As drugs enter clinical trials for Huntington's, it's time to learn about and get involved in the process that will promote early access (compassionate use) for patients who desire access to drugs before the FDA approval process is complete. In this article, Dr. LaVonne Veatch Goodman reports on a new FDA plan to allow early access to drugs and reviews the history of early access in other neurodegenerative diseases.
FDA Response: On Dec. 11, 2006, the FDA submitted an 83 page proposal to amend regulations that presently control how patients can access drugs that are still undergoing the clinical trials needed for FDA approval. I suspect that the timing of this proposal was prompted by political pressures brought by the Abigail Alliance in its lawsuit against the FDA. In this lawsuit, the court ruled that patients who have serious illness and no other available treatment have a constitutional right to access drugs that have passed first safety and efficacy testing.

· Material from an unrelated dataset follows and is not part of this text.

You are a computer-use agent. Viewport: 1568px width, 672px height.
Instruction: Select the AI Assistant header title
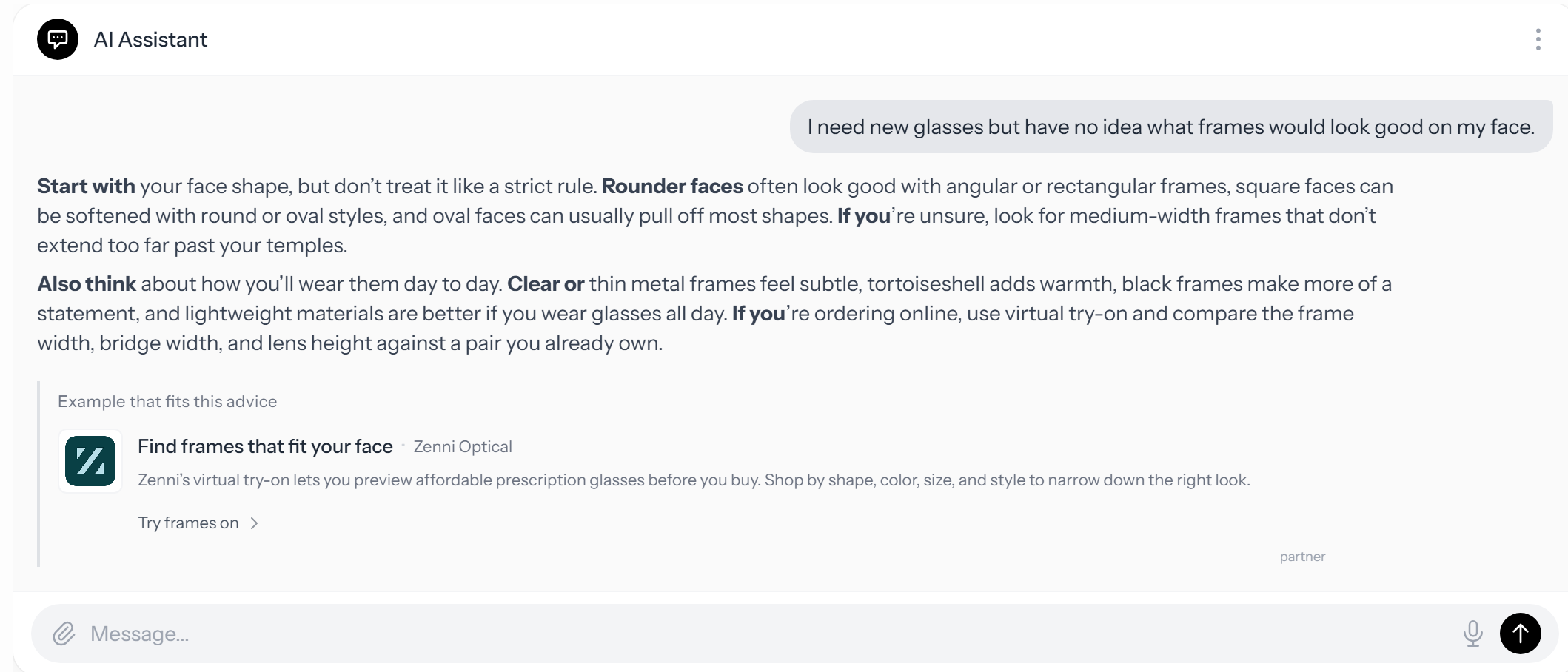(x=150, y=39)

Though this court decision is being appealed, the FDA is responding to the compelling arguments and political pressures brought by patients with serious disease who desire early access to drugs still in development.

The Proposal: The amended regulations simplify the process for applying for early access which now is so convoluted and time consuming that it acts as a roadblock to all but a few patients and doctors. A key change is that individual doctors can request drugs for patients using a procedure (Treatment IND) set in place by the sponsoring pharmaceutical company. Previously each doctor was required to complete a separate Treatment IND procedure which effectively blocked access except by doctors and patients at academic centers.

The FDA also proposed working more closely with the pharmaceutical industry by encouraging companies to provide a drug access program when there is patient interest and request: "When FDA receives a significant number of similar requests for individual patient expanded access, the agency may ask the sponsor to submit an IND or protocol for the use." They further defined this number as 10 or more requests for the same drug within a 6 month period. In effect, this is a mechanism for patient groups (like HDDW) to petition the FDA and drug companies for specific drugs.

The FDA also proposed to better inform appropriate persons and health groups about the availability of industry sponsored access programs, but they have not defined how this will be accomplished.
History of FDA Access Programs in Neurodegenerative Disease

Though the majority of past programs have been for AIDS and cancer patients, the FDA has been willing to grant early access for various neurodegenerative diseases. L-dopa was granted conditional FDA approval for Parkinson's in the late 1960's. This kind of approval allowed not only for early access, it also allowed marketing of L-dopa prior to completion of phase 3 trials. Tacrine, the first anti-cholinesterase inhibitor for Alzheimer's, was approved for early access prior to FDA approval in 1993; more than 7,000 patients received tacrine under this program. There have also been smaller programs for amyotrophic lateral sclerosis and multiple sclerosis.

Next Steps: The FDA's proposal is definitely a step in the right direction, but it will only be useful if pharmaceutical companies are brought on board to allow access to their drugs. The FDA must provide incentives to industry sponsors for support of early access programs, because industry support and sponsorship is the initial step. If the FDA is really serious about these programs in more than a token way, they must step up to the bar, and offer real incentives to companies who run early access programs.